Associations between choroid plexus volume and astrocyte and microglia counts in relation to the degree of myelination. Scatter plots in the left column illustrate the association between the number of GFAP+ cells in the cortex and the MRI-derived choroid plexus volume at baseline (A), demyelination (B), and remyelination (C) in the cuprizone mouse model. Right column scatter plots illustrate the association between the number of microglia cells in the cortex and the MRI-derived choroid plexus volume at baseline (D), demyelination (E), and remyelination (F) in the cuprizone mouse model.

Fig. 6.

Choroid plexus transcriptomics from the RNA sequencing.
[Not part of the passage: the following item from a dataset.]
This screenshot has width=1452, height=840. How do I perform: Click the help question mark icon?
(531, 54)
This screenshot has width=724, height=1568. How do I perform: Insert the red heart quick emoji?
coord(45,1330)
In A, the principal component analyses (PCA) show a good separation between the EAE peak (n = 5) and the naive EAE group (n = 5). The PCA analyses in the cuprizone model (B) show a very good cluster separation between the demyelination group (n = 3) and the naive group (n = 5). In C, the Venn diagram shows the differential expressed genes for the comparison between the EAE peak versus naive (n = 2,090) and cuprizone-diet induced demyelination versus naive (n = 266), and their shared gene expression (n = 44). In D, the common top 10 up-regulated biological processes pathways both in the EAE peak and the cuprizone demyelination groups are shown. In E, the up-regulated biological processes pathways for the two group comparisons, namely peak EAE versus naive and the cuprizone demyelination versus naive are shown, followed by the molecular function pathways in F, respectively. The up-regulated functional pathways shown here are all P adjusted < 0.05.